In the past, he would have been trained to do all those things before engaging the shooter. But more recent police tactical training had Davidson draw his weapon and attempt to neutralize the shooter as fast as possible.
“The first person in, goes,” Abbotsford Police Chief Bob Rich explained at a Tuesday press conference. “John Davidson was the first person in, and away he went and he died protecting you and me.”
The change in protocol for a “homicide-in-progress type call” swept across North America soon after the Columbine High School massacre in 1999, according to Sgt. Mike Massine, a use-of-force co-ordinator with the Justice Institute of B.C.
“Using tactics of the day,” police in Colorado tried to contain the shooting by surrounding the building and attempting to establish contact with the assailants to then begin negotiations, Massine said.
A review of the incident later determined that strategy was flawed.
“We in the policing community in Canada and the United States realized that if you have that type of carnage going on, containing the location and trying to negotiate is not a feasible option because people are actively being injured and killed at the hands of the subjects,” he said.
Within months, Massine said his emergency response team at the Victoria Police Department was retrained for situations with an active shooter.
“It happened that quickly.”
He explained the change in protocol:
“If there’s a single officer that’s close and available to stop the carnage, it really becomes a judgment call at that point, whether or not they feel they’re close enough that they can actually engage with the subject and stop whatever carnage it is they’re doing … The main goal of the changes to our tactics, first and foremost, is to stop the threat.
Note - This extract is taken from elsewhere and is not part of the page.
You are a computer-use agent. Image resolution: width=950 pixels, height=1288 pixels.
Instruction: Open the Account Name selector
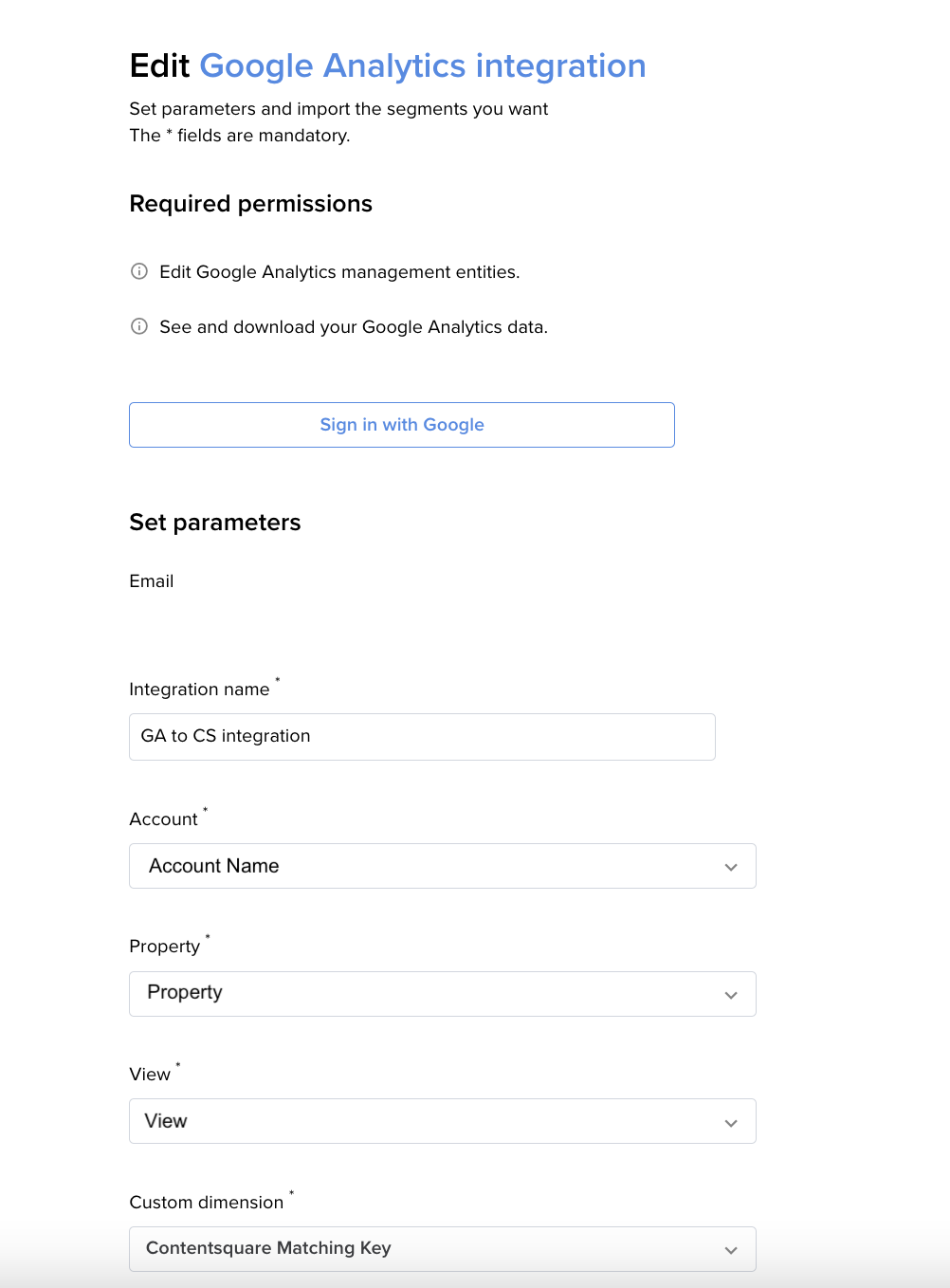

And by doing that, we’re preserving human life. Preserving innocent people that are caught up in the mayhem.”
Since then, the new tactics have seen success in saving lives, including here in Canada, Massine said.
Both the 2006 Dawson College shooting in Montreal and the 2014 Parliament Hill shooting in Ottawa were ended, in part thanks to police using the “first-in” tactics, Massine said.
Ultimately, Massine said, the newer tactics can save innocent civilian lives but they also put police officers in more danger.
“We have to realize that in order to save lives sometimes we have to put ourselves between the person trying to take lives and the people who that person is trying to harm and that’s part of our oath to protect the public and that’s our number one priority, is the preservation of life.”